The article is a curious PR puff-piece because it attempts to portray the recent Supreme Court “Grokster” ruling as working in BitTorrent’s favor. For those of you who are not asleep at the wheel, the recent Grokster ruling said the following:

“For the same reasons that Sony took the staple-article doctrine of patent law as a model for its copyright safe-harbor rule, the inducement rule, too, is a sensible one for copyright. We adopt it here, holding that one who distributes a device with the object of promoting its use to infringe copyright, as shown by clear expression or other affirmative steps taken to foster infringement, is liable for the resulting acts of infringement by third parties.”

Translation: if we can prove your P2P software is used for piracy, then we can sue your ass out of existence. At this point, BitTorrent has probably jumped the shark. We wish Bram well but we just can’t picture him meshing well with studio-types. He’d show up at the parties and everything would get kind of awkward…


Yet Another Boring Award

08/03/2005 - 01:06 PM >> , ,

Heard of the Yammys? Of course not, its the awards that Yahoo! is giving up to user uploaded videos.

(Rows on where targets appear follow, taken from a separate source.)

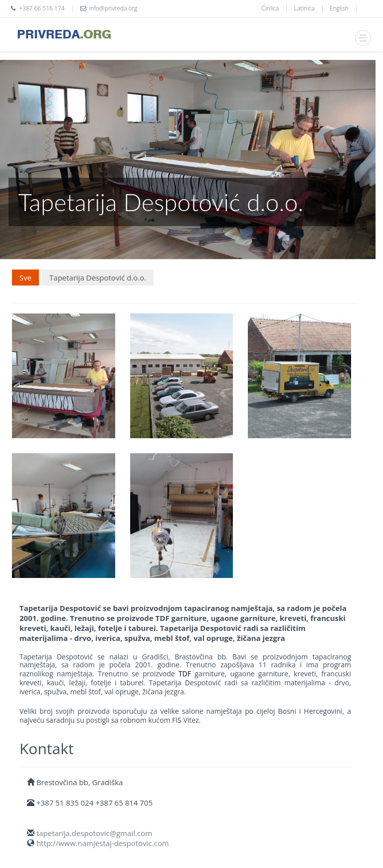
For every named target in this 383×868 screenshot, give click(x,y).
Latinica (304, 8)
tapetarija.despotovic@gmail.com (94, 833)
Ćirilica (270, 8)
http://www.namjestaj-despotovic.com (103, 843)
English (339, 8)
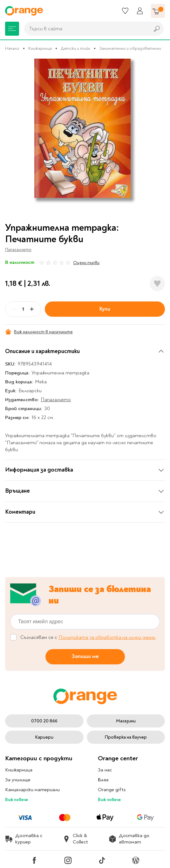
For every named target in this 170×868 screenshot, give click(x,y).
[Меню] (12, 29)
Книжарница (40, 48)
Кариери (44, 737)
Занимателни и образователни (130, 48)
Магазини (126, 721)
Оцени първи (86, 263)
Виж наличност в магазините (39, 332)
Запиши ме (85, 656)
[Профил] (140, 11)
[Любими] (125, 11)
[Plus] (32, 309)
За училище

Their five categories are:

Road Trips:
Fun vacation moments from near and far.

Office Humor:
Pranks, skits, and other office hijinks.*

Bloopers:
Send us your DOH moment!

Pets:
We want to see what Fluffy can do.

I Can’t Believe It ! (Misc):
It doesn’t fit into any of these categories, but you think we just gotta see it.

Sounds real promising. I can’t wait to watch these instead of the stupid Oscars.